start THE RECORDS

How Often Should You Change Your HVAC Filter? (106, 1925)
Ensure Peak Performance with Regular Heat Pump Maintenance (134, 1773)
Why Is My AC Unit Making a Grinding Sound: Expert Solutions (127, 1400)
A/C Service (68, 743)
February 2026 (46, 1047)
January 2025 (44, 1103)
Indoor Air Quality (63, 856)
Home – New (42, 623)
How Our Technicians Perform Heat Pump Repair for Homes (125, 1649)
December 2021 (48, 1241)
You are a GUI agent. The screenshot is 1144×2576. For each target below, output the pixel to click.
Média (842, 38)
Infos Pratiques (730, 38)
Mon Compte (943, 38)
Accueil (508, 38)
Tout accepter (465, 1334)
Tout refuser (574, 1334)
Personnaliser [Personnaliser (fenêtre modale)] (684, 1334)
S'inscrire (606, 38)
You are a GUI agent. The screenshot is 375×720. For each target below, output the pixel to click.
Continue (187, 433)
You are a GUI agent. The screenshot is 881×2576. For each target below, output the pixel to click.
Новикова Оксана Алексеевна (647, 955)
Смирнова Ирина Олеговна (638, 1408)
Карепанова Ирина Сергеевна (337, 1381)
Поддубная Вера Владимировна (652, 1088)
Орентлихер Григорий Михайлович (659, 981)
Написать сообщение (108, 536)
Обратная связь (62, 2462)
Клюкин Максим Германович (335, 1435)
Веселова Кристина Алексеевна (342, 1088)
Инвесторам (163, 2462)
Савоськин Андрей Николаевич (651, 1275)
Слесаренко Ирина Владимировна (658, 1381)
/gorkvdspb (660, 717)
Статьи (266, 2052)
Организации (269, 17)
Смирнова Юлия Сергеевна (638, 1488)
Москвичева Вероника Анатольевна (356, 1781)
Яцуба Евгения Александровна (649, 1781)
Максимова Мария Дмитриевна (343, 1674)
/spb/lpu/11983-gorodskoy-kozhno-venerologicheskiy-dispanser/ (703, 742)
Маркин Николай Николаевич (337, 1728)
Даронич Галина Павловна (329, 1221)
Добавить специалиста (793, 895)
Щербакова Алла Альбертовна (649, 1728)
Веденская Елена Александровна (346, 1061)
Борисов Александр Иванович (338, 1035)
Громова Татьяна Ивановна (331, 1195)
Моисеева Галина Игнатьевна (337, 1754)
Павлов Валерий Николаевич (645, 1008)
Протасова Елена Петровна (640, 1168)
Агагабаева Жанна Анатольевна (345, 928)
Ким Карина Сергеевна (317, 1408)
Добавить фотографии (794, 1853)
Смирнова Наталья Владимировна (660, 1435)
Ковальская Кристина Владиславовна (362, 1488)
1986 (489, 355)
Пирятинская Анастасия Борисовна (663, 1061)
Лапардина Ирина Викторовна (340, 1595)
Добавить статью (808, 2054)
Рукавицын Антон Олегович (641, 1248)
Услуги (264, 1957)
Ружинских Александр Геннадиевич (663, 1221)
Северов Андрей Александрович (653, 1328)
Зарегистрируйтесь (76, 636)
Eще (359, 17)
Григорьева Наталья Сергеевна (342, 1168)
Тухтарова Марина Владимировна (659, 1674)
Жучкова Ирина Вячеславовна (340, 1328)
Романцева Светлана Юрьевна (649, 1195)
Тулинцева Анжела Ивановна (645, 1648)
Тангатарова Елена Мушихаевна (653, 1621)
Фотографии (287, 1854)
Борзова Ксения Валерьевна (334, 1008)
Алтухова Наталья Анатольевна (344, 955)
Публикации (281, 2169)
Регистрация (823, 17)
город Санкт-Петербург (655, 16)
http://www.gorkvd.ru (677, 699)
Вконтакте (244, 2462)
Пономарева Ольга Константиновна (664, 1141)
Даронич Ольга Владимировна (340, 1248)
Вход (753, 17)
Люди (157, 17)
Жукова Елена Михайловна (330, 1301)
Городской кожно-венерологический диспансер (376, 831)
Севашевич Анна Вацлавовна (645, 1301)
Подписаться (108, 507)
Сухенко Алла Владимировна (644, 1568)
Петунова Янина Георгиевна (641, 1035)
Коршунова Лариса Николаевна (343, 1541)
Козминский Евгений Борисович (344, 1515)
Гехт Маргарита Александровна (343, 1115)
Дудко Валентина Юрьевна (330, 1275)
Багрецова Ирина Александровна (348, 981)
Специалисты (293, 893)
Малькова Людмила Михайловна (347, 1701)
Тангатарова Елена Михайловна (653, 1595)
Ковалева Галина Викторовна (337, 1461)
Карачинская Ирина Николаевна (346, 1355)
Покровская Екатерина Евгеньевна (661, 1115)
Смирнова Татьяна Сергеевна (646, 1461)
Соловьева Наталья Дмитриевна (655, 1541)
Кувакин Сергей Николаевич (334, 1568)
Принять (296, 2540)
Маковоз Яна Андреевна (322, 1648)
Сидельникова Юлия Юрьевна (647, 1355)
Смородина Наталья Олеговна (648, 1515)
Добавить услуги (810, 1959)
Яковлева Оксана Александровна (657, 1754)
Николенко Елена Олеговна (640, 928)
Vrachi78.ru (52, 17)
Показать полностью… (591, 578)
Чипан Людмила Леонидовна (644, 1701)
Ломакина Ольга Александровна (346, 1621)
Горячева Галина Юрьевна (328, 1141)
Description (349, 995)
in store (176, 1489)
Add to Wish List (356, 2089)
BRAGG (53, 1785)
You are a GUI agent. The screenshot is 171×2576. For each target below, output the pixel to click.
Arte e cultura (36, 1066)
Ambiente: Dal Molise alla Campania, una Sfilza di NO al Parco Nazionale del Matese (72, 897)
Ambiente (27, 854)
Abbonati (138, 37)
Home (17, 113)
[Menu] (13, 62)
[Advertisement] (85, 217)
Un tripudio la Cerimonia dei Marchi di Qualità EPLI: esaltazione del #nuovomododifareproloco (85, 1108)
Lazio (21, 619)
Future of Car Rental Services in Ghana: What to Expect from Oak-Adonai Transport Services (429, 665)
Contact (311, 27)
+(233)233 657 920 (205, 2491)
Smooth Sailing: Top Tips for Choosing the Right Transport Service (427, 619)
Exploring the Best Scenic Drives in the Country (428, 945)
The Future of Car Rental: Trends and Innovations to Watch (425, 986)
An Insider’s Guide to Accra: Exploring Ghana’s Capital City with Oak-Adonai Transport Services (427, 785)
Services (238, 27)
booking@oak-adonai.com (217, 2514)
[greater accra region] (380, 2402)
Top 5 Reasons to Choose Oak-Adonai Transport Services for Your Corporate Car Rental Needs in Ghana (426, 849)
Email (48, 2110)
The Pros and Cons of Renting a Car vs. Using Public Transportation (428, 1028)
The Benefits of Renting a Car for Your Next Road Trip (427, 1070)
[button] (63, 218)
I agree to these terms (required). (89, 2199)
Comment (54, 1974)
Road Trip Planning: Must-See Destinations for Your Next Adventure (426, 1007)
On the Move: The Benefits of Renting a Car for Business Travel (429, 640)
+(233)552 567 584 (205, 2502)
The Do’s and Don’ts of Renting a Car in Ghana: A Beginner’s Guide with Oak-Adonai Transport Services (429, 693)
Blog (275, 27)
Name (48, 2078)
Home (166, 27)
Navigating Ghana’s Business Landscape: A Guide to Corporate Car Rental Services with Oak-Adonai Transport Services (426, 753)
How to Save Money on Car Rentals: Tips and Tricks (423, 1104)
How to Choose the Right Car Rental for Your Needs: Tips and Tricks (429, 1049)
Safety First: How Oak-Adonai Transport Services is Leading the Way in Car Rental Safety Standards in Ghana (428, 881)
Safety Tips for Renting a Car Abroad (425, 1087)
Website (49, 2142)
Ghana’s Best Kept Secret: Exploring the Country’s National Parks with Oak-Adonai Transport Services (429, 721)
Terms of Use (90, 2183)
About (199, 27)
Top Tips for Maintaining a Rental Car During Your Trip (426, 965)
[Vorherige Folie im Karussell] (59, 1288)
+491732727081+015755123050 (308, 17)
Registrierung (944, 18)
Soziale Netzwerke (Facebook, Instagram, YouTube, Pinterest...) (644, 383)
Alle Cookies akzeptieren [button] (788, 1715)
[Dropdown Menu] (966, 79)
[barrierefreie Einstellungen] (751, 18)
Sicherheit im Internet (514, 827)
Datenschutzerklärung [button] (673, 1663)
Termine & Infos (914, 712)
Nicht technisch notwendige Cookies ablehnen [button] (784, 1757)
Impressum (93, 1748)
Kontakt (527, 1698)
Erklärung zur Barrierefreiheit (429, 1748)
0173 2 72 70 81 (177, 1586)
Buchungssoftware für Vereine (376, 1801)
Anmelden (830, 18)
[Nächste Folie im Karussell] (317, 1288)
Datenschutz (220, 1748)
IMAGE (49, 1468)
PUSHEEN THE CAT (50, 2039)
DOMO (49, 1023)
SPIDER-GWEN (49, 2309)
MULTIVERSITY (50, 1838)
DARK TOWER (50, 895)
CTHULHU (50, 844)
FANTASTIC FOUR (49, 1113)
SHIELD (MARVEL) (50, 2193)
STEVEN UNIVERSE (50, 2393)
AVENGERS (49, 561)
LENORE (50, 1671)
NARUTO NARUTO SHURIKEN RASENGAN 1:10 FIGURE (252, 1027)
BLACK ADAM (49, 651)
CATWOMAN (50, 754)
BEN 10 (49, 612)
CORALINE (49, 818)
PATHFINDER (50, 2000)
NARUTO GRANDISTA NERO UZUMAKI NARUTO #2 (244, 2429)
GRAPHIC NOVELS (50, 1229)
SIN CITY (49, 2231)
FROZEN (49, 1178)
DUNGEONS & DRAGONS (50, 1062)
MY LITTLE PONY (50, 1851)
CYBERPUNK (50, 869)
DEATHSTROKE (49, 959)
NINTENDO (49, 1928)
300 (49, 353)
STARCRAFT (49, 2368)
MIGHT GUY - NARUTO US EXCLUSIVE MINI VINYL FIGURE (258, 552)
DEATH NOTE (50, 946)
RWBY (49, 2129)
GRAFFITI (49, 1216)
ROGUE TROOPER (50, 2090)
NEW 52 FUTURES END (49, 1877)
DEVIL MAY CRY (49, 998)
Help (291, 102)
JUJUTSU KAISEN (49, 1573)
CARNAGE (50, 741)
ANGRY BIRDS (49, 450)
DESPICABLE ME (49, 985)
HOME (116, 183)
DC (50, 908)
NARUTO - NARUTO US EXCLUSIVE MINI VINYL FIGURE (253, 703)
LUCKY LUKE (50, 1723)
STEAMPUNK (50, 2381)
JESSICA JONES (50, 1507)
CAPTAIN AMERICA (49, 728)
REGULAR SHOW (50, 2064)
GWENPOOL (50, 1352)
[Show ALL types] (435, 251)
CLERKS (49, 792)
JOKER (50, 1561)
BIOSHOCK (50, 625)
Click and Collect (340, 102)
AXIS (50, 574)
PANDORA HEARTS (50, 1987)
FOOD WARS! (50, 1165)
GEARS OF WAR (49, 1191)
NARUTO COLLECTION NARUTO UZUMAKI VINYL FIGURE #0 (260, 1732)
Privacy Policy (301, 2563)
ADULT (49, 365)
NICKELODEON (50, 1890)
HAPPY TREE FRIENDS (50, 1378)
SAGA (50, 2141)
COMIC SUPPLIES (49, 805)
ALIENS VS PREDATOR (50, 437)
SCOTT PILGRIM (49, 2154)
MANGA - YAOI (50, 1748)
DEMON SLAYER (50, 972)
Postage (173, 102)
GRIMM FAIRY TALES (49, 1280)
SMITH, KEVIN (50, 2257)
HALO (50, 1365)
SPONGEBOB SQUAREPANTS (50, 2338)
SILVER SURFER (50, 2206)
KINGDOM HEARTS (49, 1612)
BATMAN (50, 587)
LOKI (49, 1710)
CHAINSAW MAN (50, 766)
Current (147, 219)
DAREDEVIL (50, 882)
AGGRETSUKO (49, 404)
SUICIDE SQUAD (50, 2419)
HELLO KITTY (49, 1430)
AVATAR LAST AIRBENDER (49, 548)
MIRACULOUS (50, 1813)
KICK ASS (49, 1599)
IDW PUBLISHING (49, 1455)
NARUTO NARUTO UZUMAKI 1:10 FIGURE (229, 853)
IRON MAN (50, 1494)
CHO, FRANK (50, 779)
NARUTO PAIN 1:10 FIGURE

end THE RECORDS

• EXERCISE:
Print, word for word, every line from the first one down to and including the line that contains "Карепанова Ирина Сергеевна (337, 1381)".

• RESULT OF THIS EXERCISE:
How Often Should You Change Your HVAC Filter? (106, 1925)
Ensure Peak Performance with Regular Heat Pump Maintenance (134, 1773)
Why Is My AC Unit Making a Grinding Sound: Expert Solutions (127, 1400)
A/C Service (68, 743)
February 2026 (46, 1047)
January 2025 (44, 1103)
Indoor Air Quality (63, 856)
Home – New (42, 623)
How Our Technicians Perform Heat Pump Repair for Homes (125, 1649)
December 2021 (48, 1241)
You are a GUI agent. The screenshot is 1144×2576. For each target below, output the pixel to click.
Média (842, 38)
Infos Pratiques (730, 38)
Mon Compte (943, 38)
Accueil (508, 38)
Tout accepter (465, 1334)
Tout refuser (574, 1334)
Personnaliser [Personnaliser (fenêtre modale)] (684, 1334)
S'inscrire (606, 38)
You are a GUI agent. The screenshot is 375×720. For each target below, output the pixel to click.
Continue (187, 433)
You are a GUI agent. The screenshot is 881×2576. For each target below, output the pixel to click.
Новикова Оксана Алексеевна (647, 955)
Смирнова Ирина Олеговна (638, 1408)
Карепанова Ирина Сергеевна (337, 1381)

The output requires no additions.